- _Requirement_
Should a line below contain the word "agent", report it.

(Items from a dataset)
== == ==
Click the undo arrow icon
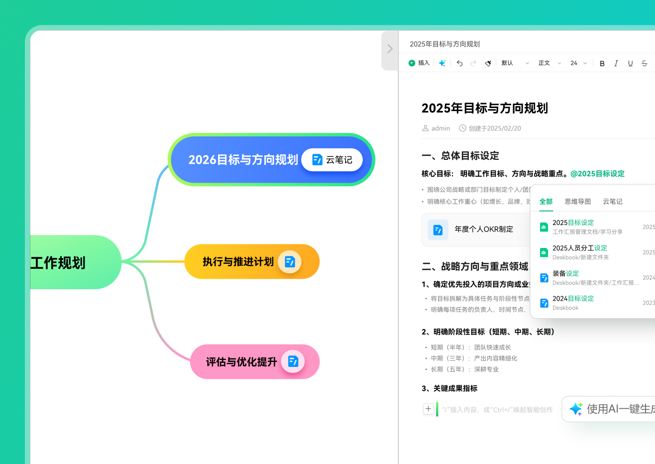The image size is (655, 464). (459, 63)
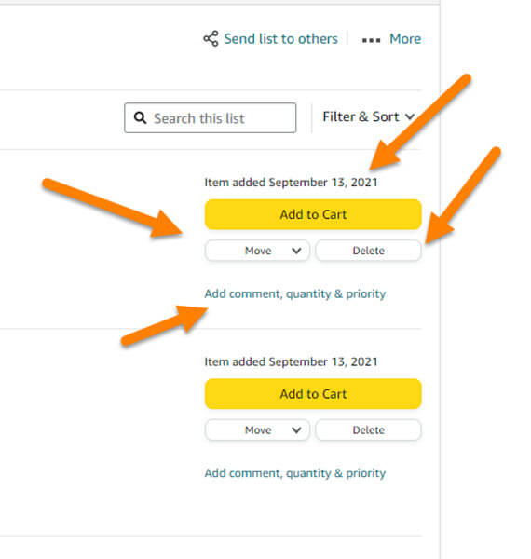
Task: Add the first item to cart
Action: 313,214
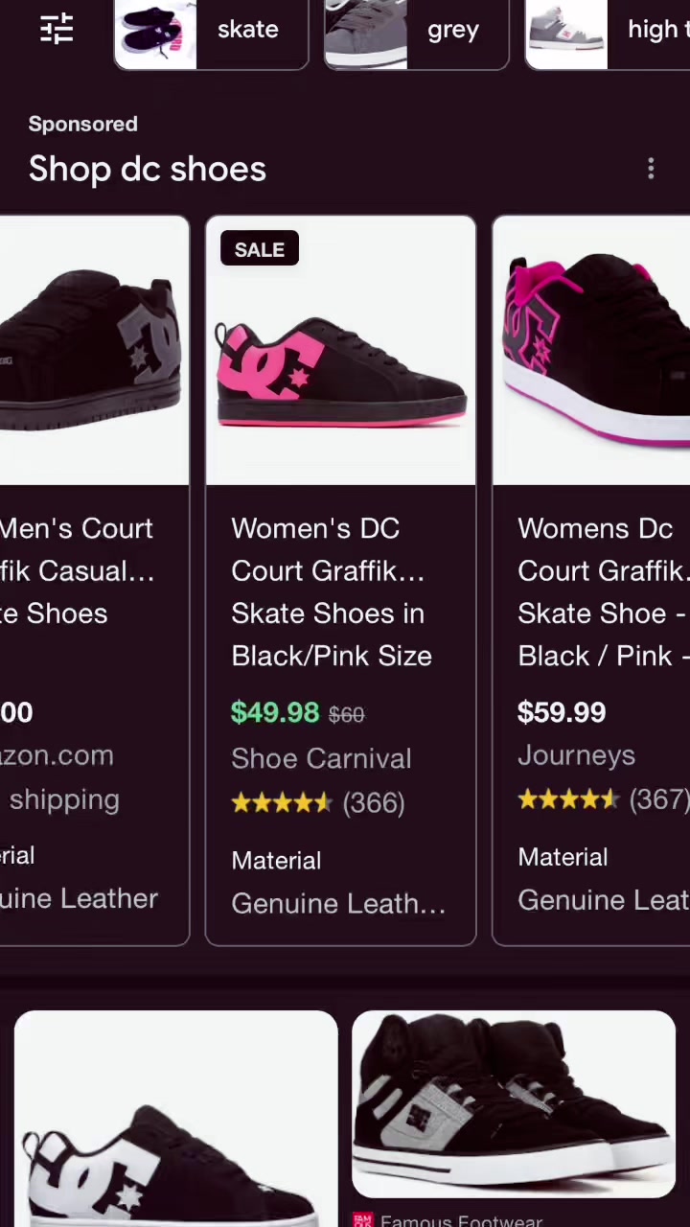Select the grey filter chip
Screen dimensions: 690x1227
pyautogui.click(x=416, y=31)
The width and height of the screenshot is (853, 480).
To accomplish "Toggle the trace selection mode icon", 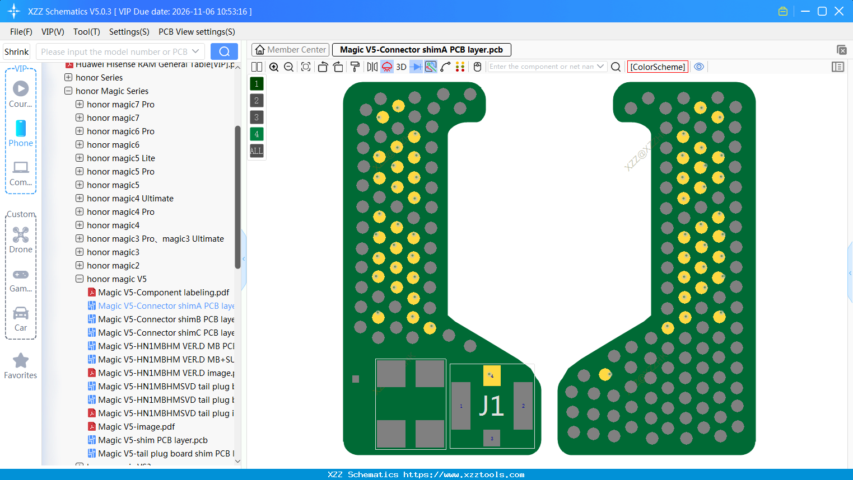I will [x=430, y=67].
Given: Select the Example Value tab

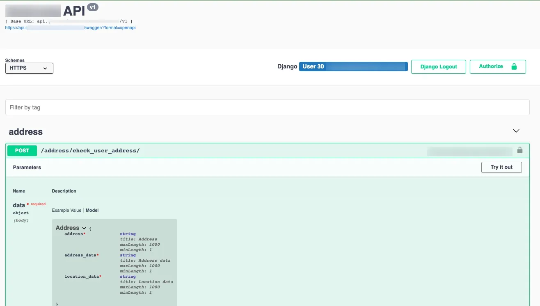Looking at the screenshot, I should tap(66, 210).
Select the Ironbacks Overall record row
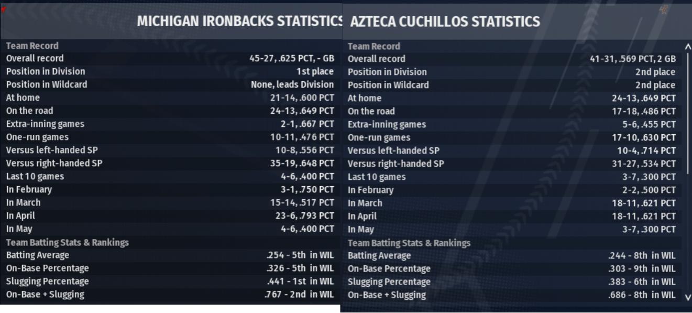692x313 pixels. (170, 58)
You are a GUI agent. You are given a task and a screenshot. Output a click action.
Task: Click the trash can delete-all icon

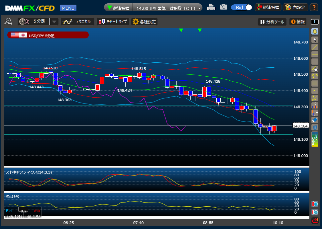pos(315,127)
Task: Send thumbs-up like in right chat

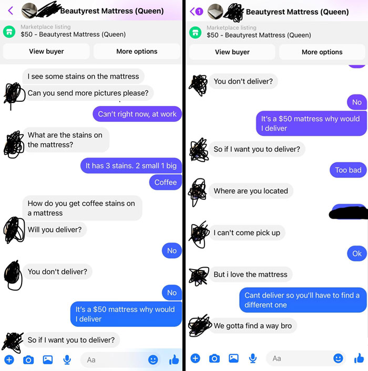Action: point(359,358)

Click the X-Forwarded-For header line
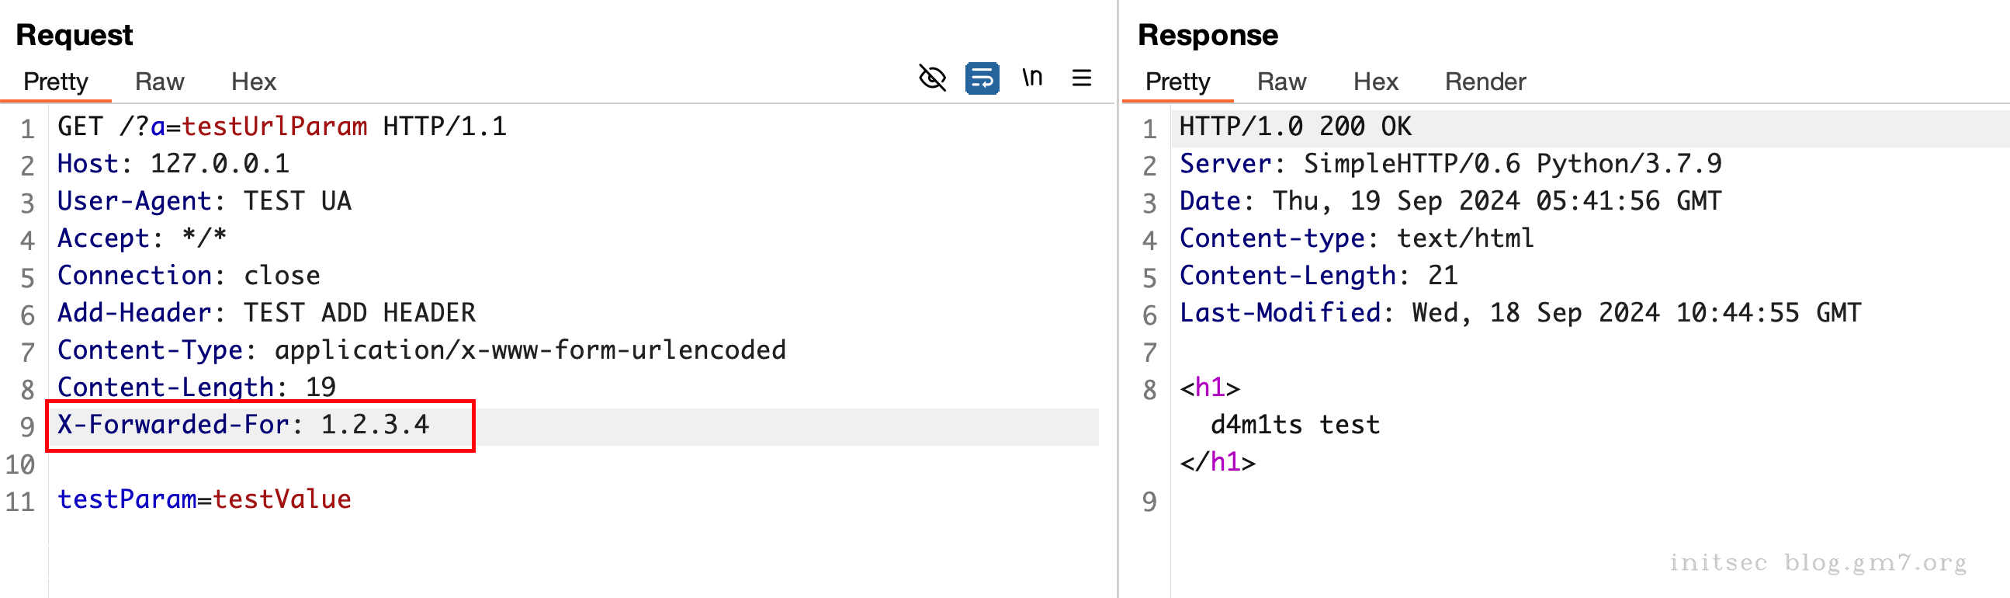(243, 425)
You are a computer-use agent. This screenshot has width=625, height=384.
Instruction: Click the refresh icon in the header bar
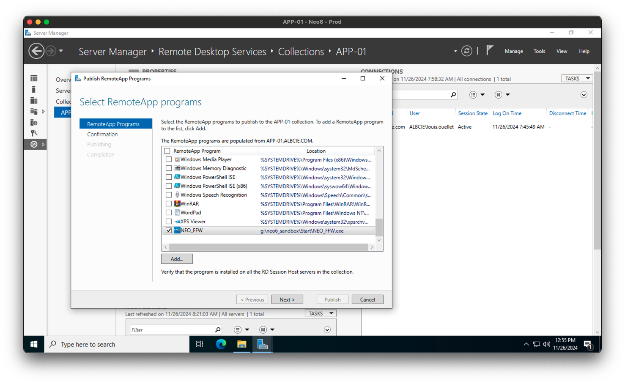point(466,50)
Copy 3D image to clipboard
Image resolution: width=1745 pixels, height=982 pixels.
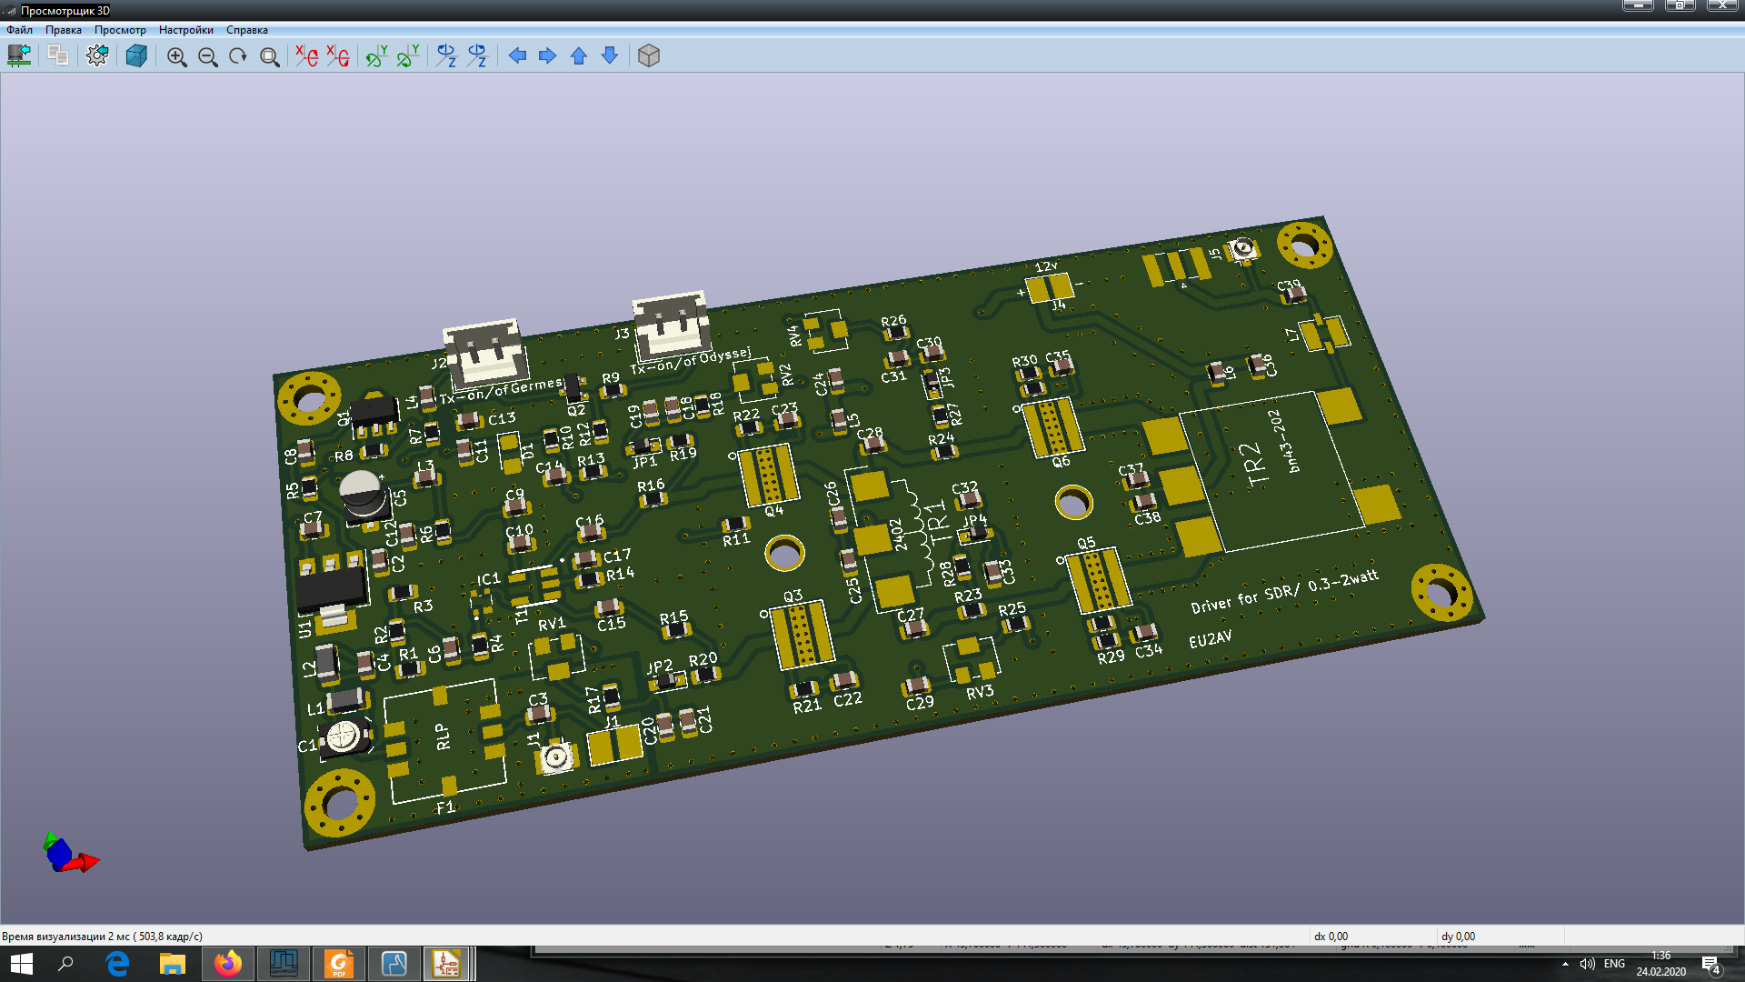click(58, 55)
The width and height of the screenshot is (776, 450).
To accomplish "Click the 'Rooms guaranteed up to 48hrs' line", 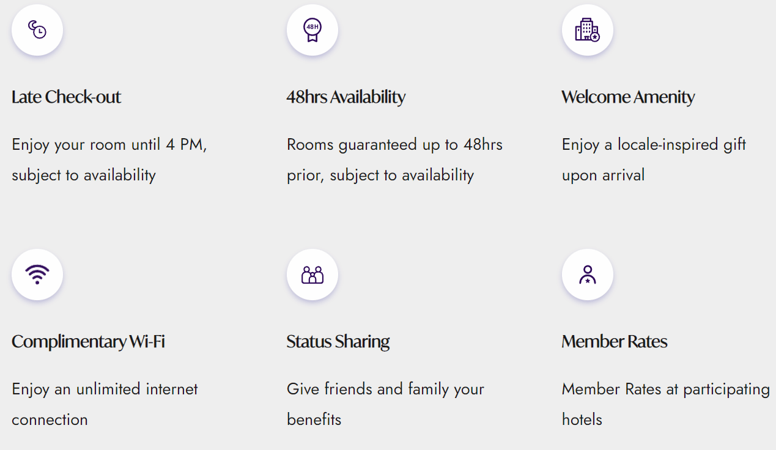I will (394, 146).
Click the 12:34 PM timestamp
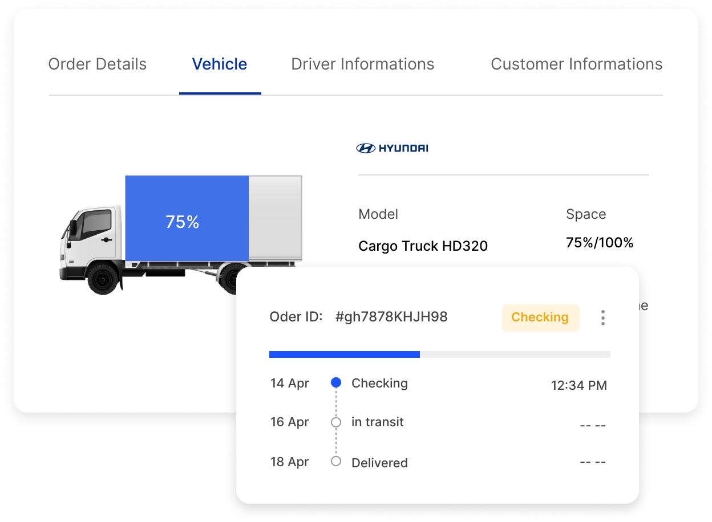The height and width of the screenshot is (522, 712). (579, 385)
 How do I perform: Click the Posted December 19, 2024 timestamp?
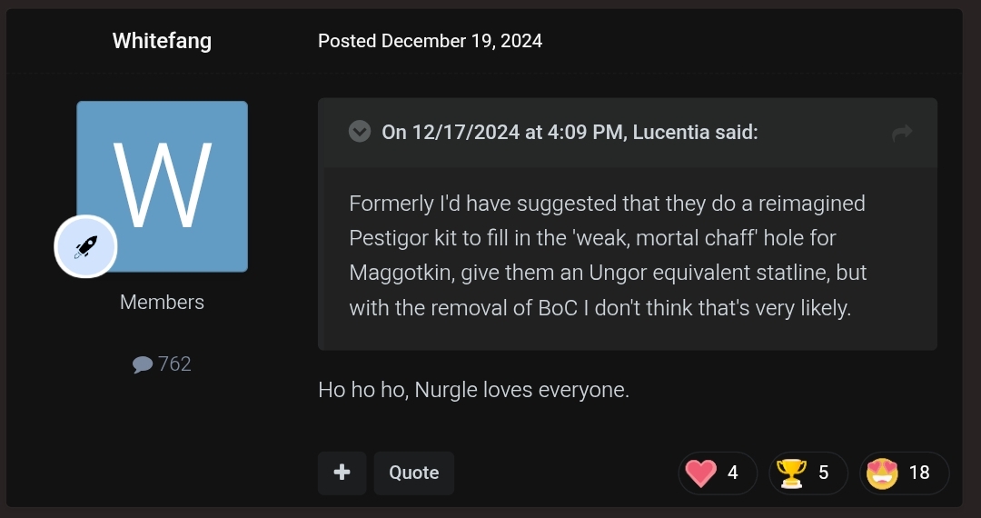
== == ==
- _Your response_
You are a GUI agent. You are given a task and a screenshot. Output a click action.
You are a computer-use agent. This screenshot has width=625, height=384.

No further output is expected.